The current study found that utilisation of private facilities involved substantially greater financial risk as compared to public facilities, irrespective of the PFHI. A similar finding has been reported by a number of Indian studies, though not in the context of the elderly [20, 21, 24]. The private hospitals entered into contracts under PFHI that forbade them from charging anything from patients. However as the current study shows, they continued to charge from patients enrolled under PFHI. Private hospitals in India are poorly regulated [28,29,30]. Purchasing arrangements through contracts also seem to be ineffective in ensuring price regulation in India’s private sector [20, 21, 24, 31,32,33, 38, 39]. A question arises why adherence to the contracts could not be ensured. Some have pointed out the 'provider capture' as a possible explanation [40, 41]. The private hospitals in India wield significant economic and political clout to thwart the chances of any punitive action when they flout the contracts [41, 42]. A qualitative study has concluded that the normative and cultural context of private sector provisioning in India is a key constraint [33]. The failure of PFHI could be due to a combination of gaps—of poor government regulation, cultural acceptance of illegal payments and treating healthcare as a market transaction [33].

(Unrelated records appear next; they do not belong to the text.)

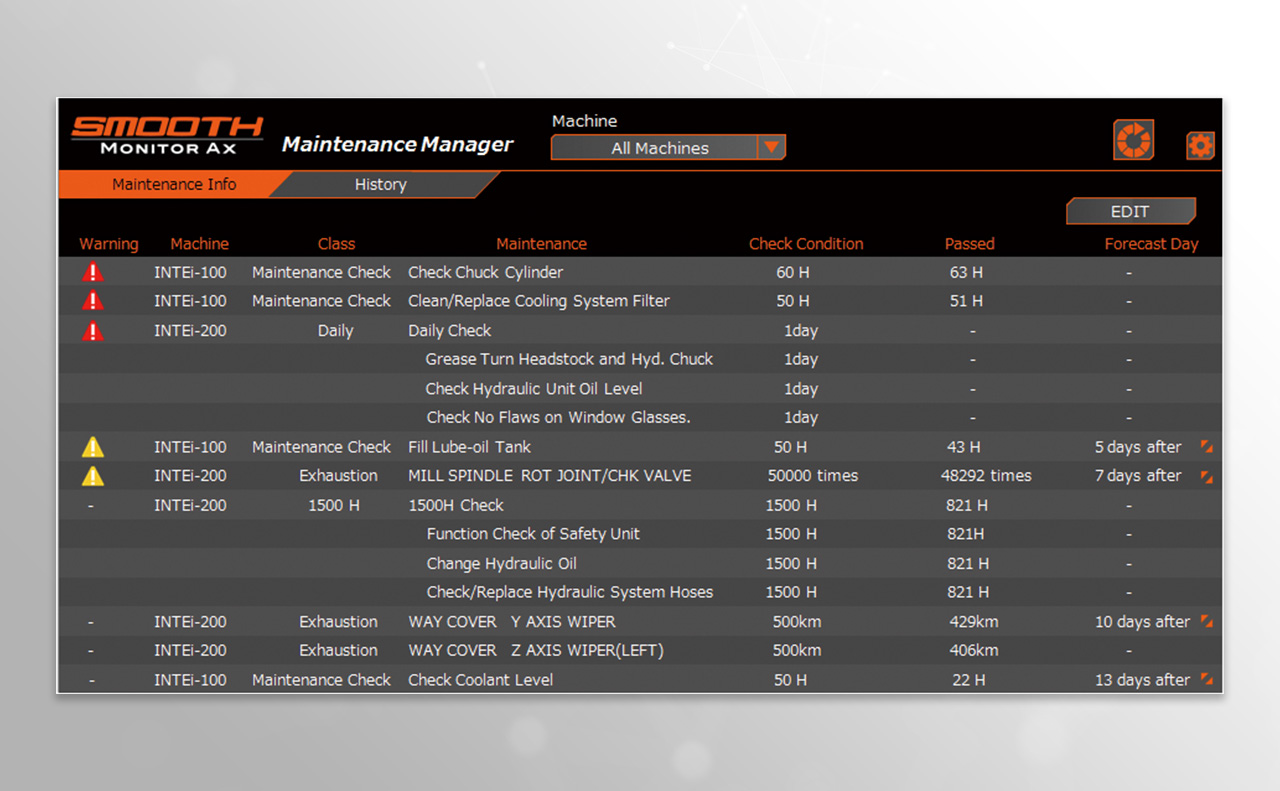Open the settings gear icon
The width and height of the screenshot is (1280, 791).
pos(1199,144)
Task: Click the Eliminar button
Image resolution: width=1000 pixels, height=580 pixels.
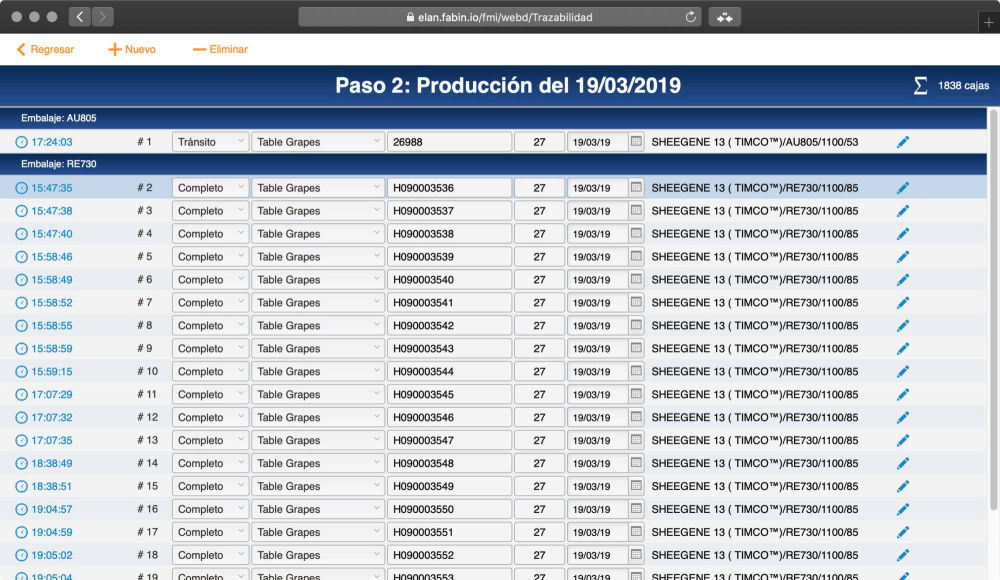Action: pos(220,49)
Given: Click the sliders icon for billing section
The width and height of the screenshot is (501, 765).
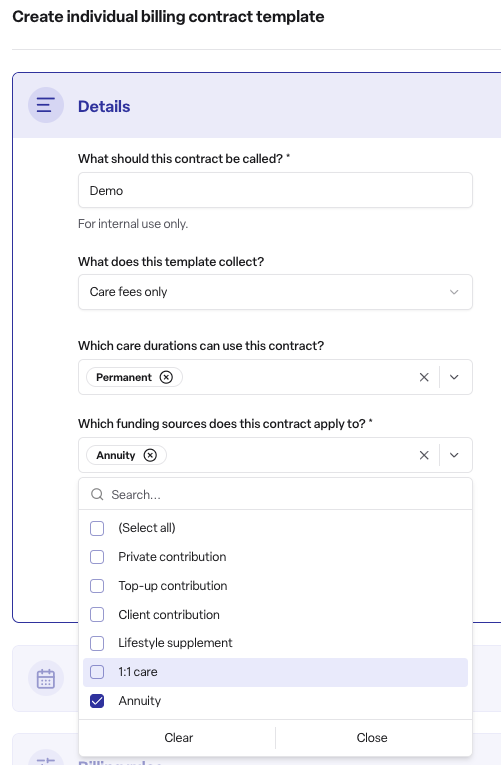Looking at the screenshot, I should click(x=46, y=760).
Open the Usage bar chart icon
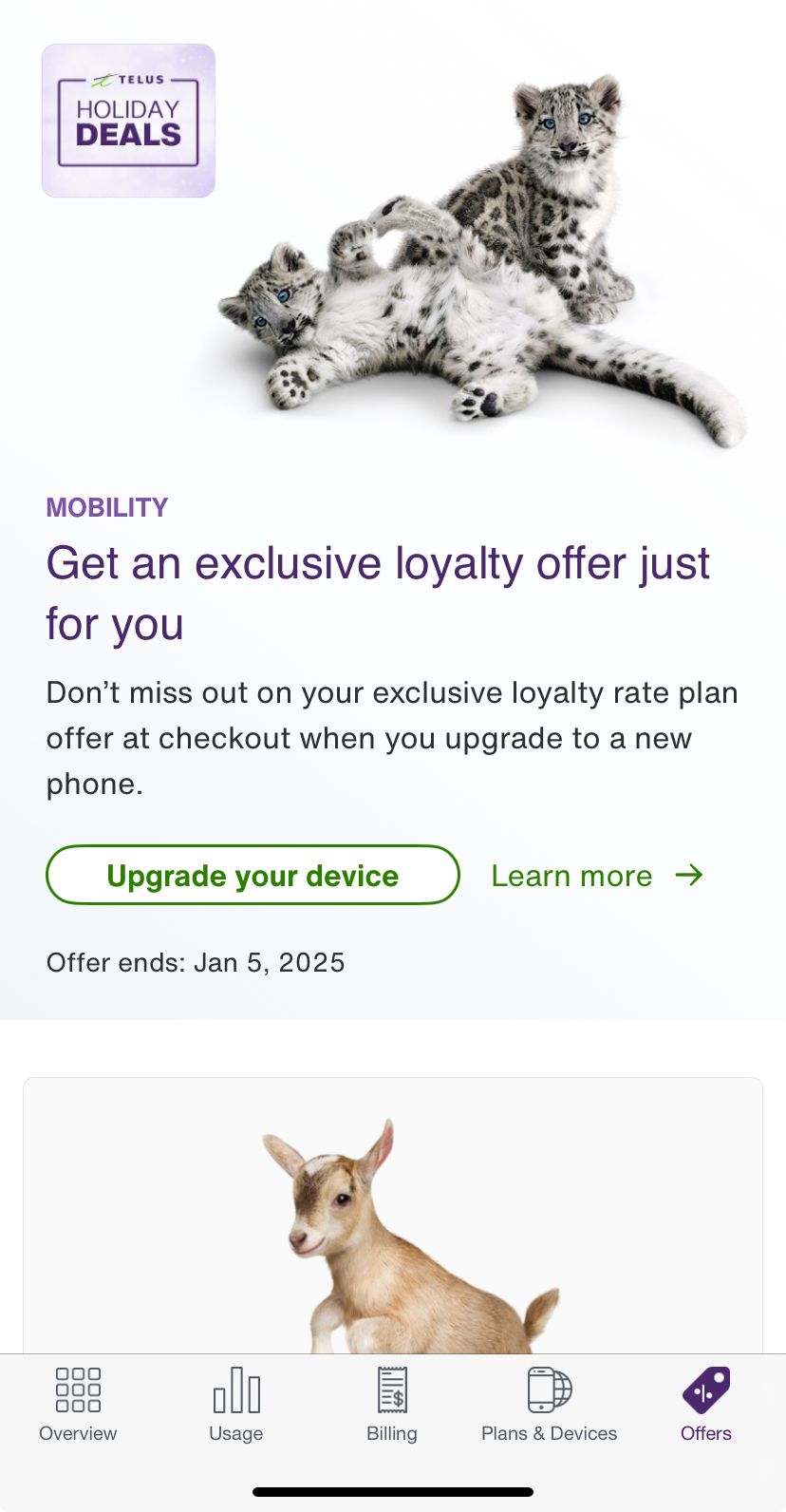Screen dimensions: 786x1512 tap(236, 1389)
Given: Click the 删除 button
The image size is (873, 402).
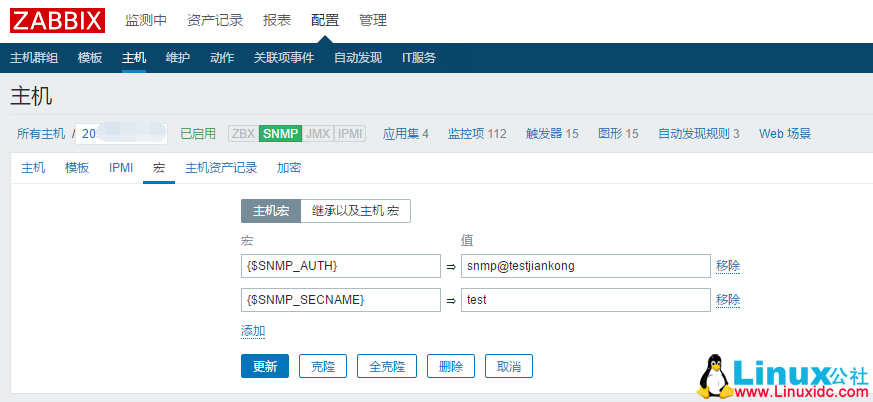Looking at the screenshot, I should 450,366.
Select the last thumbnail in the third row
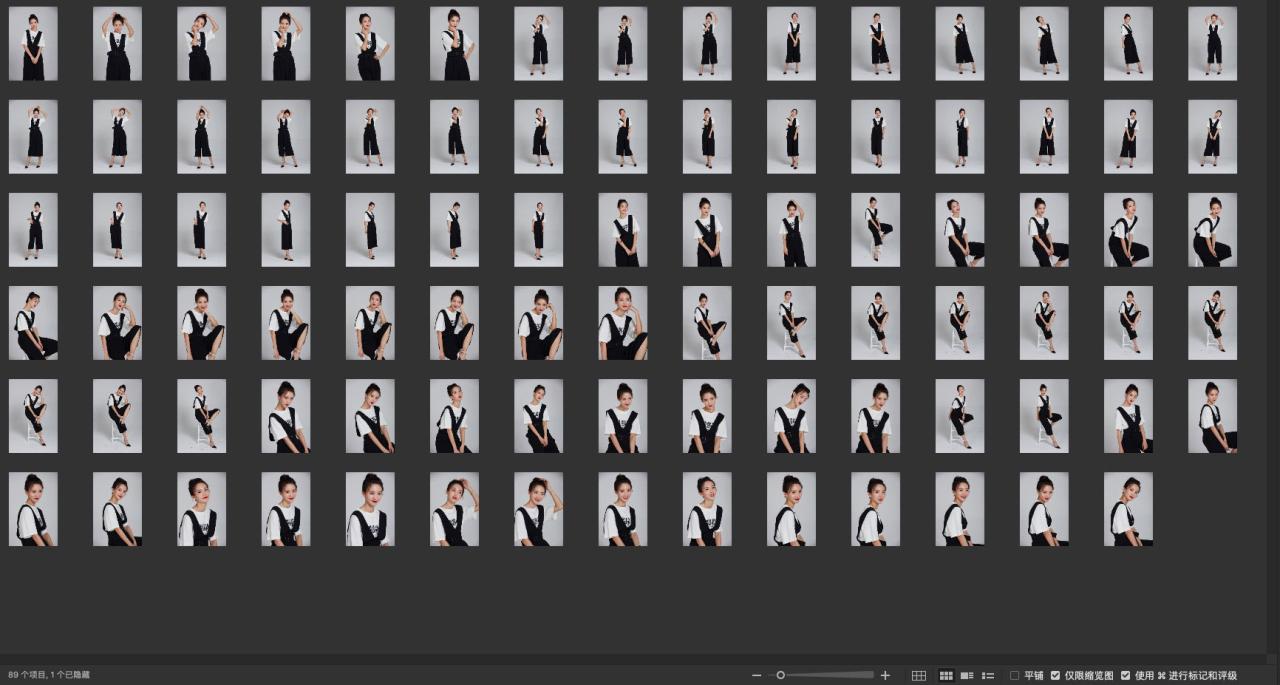 (x=1212, y=230)
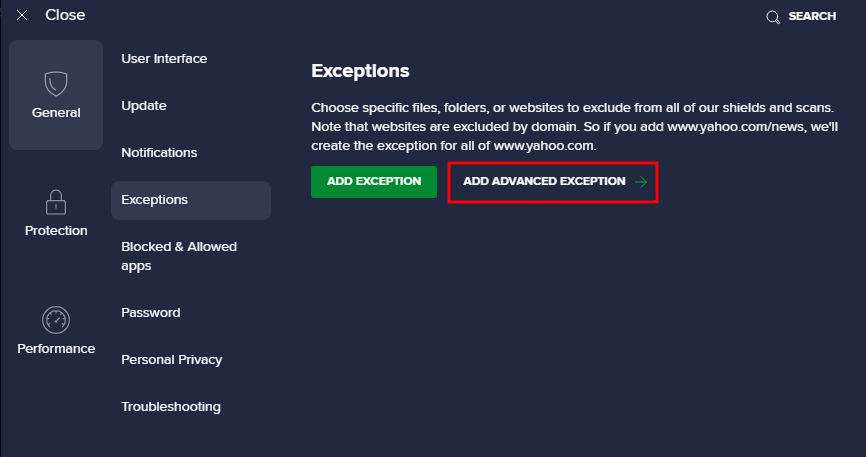Click the Add Advanced Exception text
The image size is (866, 457).
544,182
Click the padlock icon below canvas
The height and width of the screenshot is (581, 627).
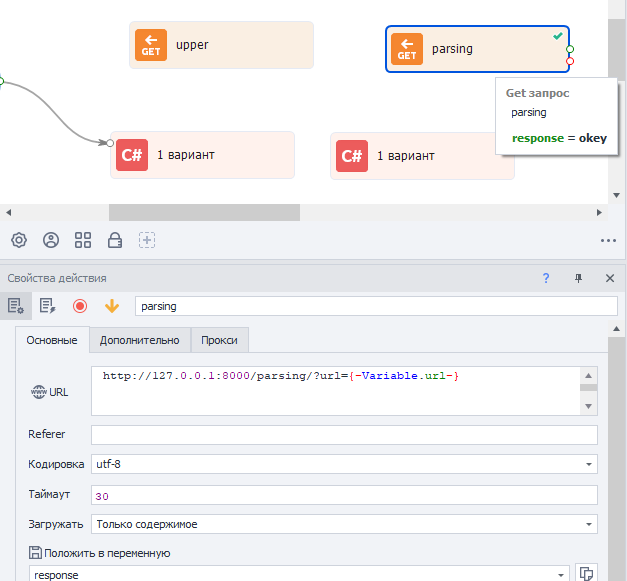(x=115, y=240)
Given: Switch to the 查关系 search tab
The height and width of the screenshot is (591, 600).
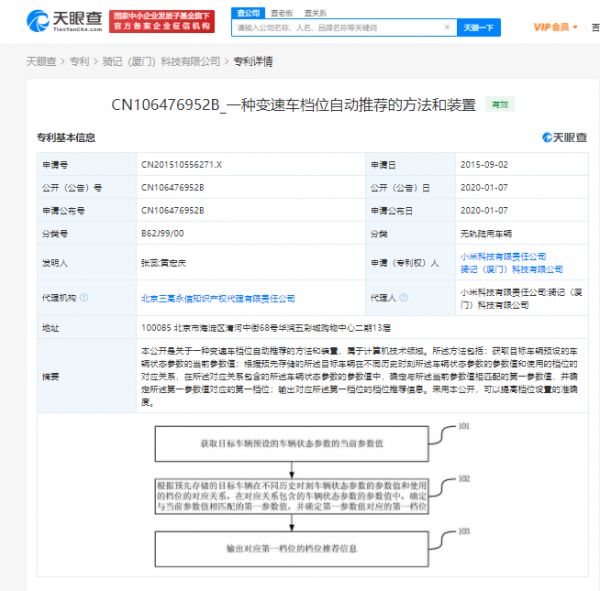Looking at the screenshot, I should tap(313, 14).
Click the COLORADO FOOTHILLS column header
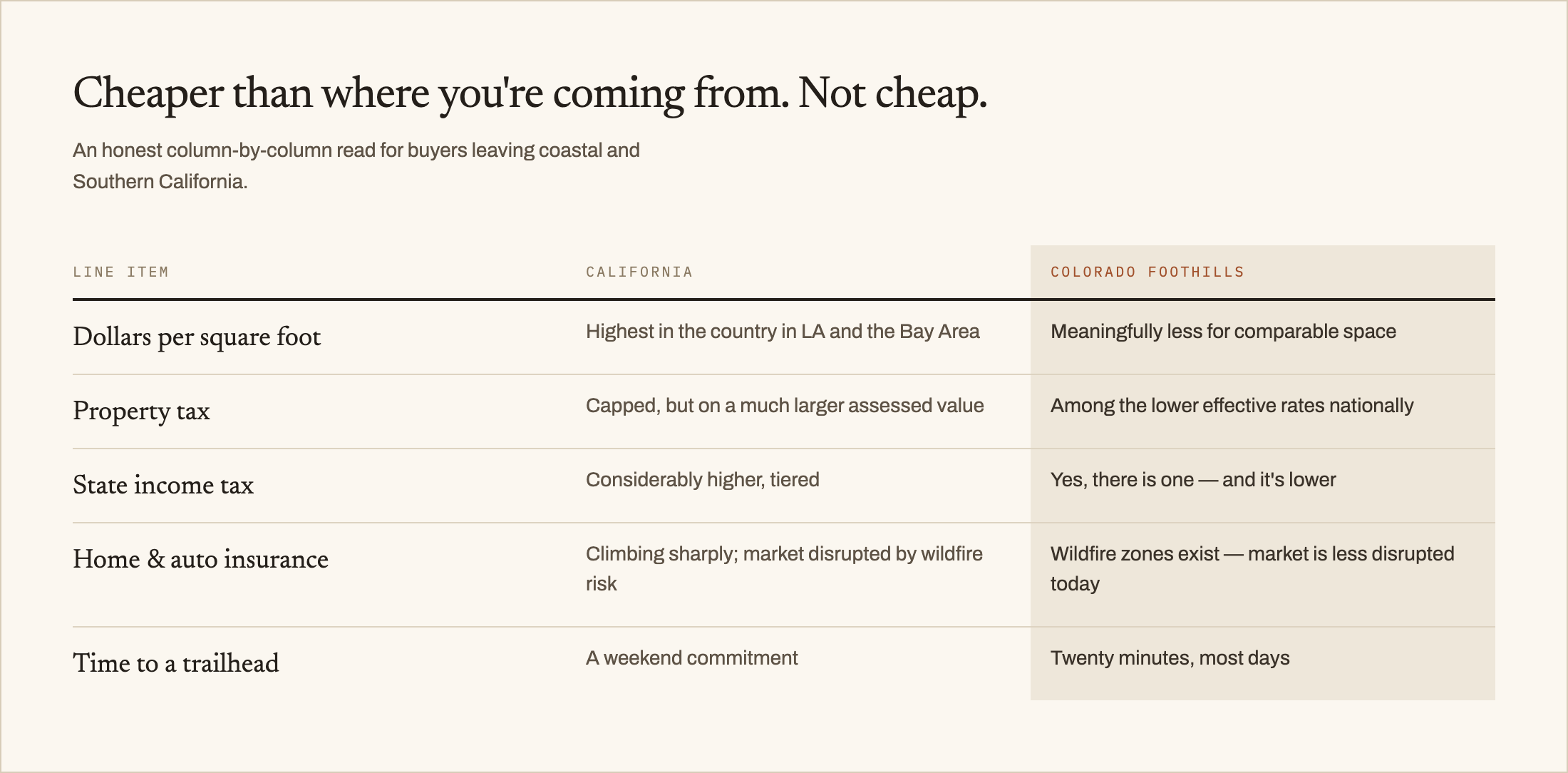 1147,272
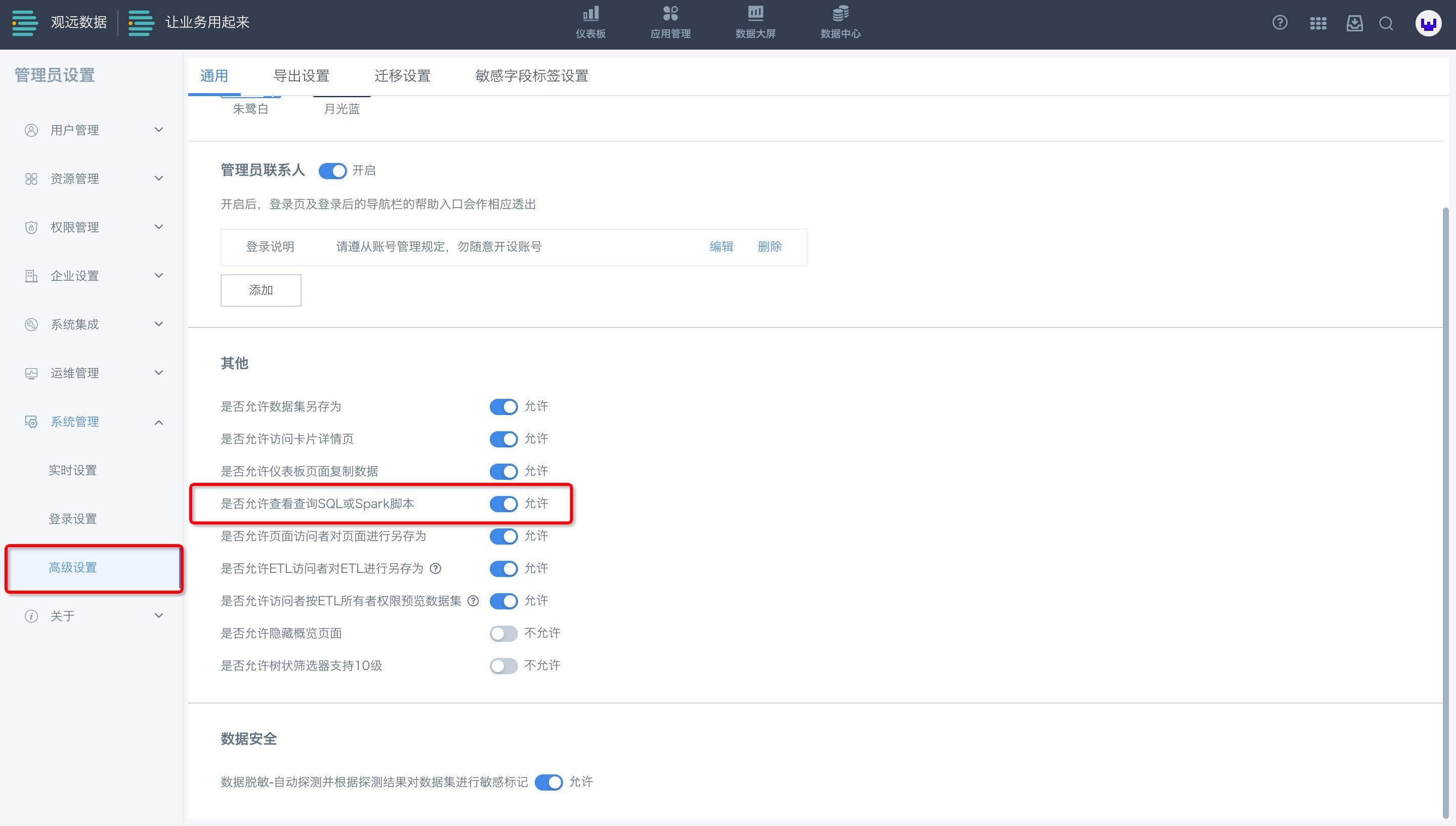Click the download inbox icon in header
The image size is (1456, 826).
[x=1354, y=23]
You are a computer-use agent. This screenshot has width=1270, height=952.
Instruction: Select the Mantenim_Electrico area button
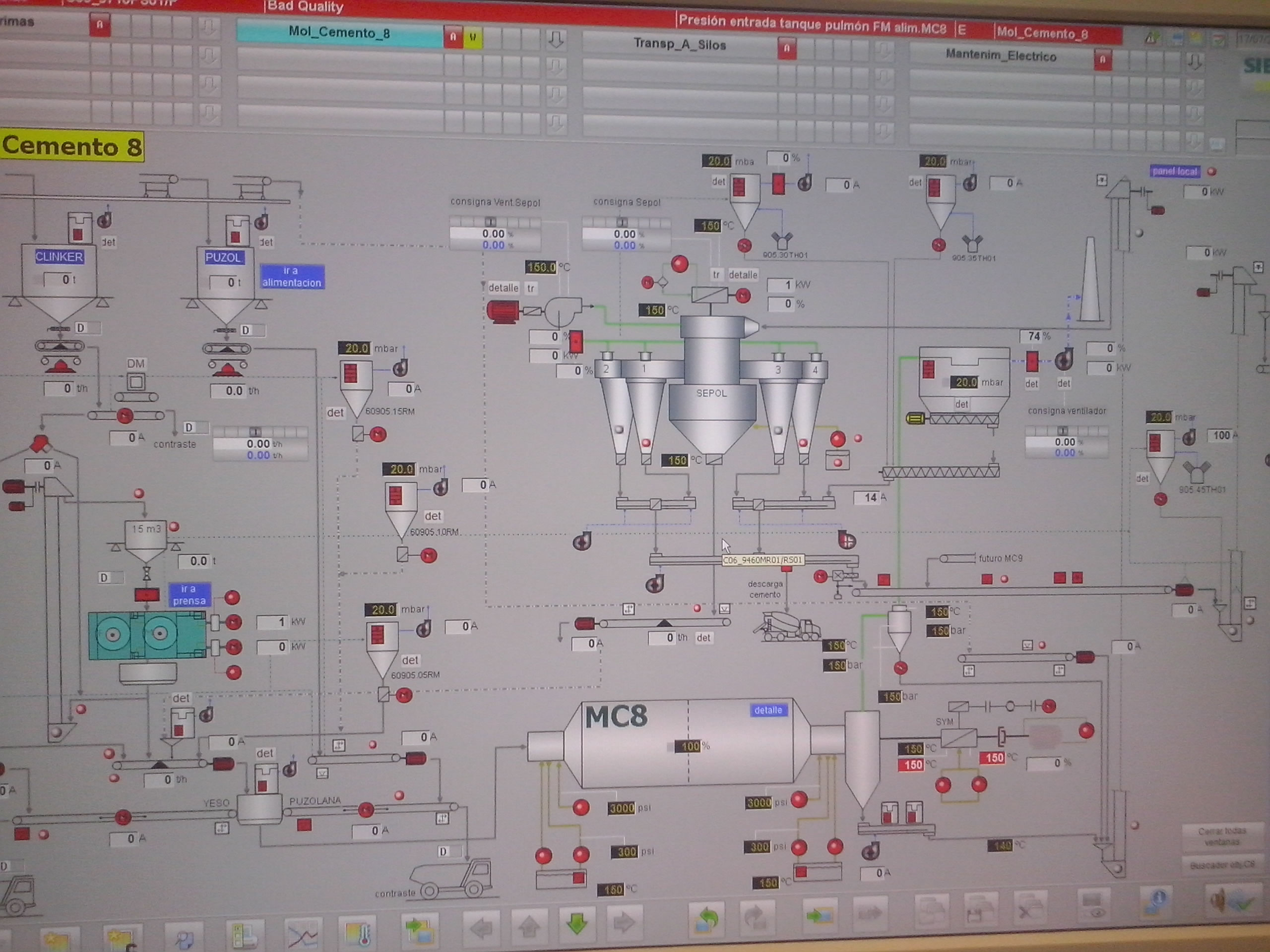click(1000, 56)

In the current study, the elderly utilising public facilities faced less incidence of catastrophic expenditure, irrespective of their enrolment under PFHI. A study from Mexico also found the use of public facilities by elderly to have a protective effect [43].

Further research is recommended to understand the governance gaps that lead to poor performance of PFHI in India.

Further research is also recommended on financial protection policies for the elderly in India, including by using the future waves of the LASI survey.

Limitations

The current study is cross-sectional whereas two rounds of measurement would be ideal for an evaluation. The current study did not have the option of using two rounds as only the first wave of LASI had been completed. The quality of care could not be included as a variable.

Conclusion

This is the first study in India that examines the performance of PFHI in providing financial protection to the elderly population from hospitalisation costs. Based on the analysis presented in the present study, we conclude that PFHI was not effective in financial protection of the elderly. The ongoing reliance of such policies on a poorly regulated private sector seems to be a big limitation. Further studies are recommended to find out the reasons of poor performance of PFHI for the elderly in LLMIC contexts such as India’s. The goal of UHC cannot be realized unless the elderly are protected from financial risk of healthcare costs. Governments need to find more effective ways of ensuring affordable healthcare for the elderly.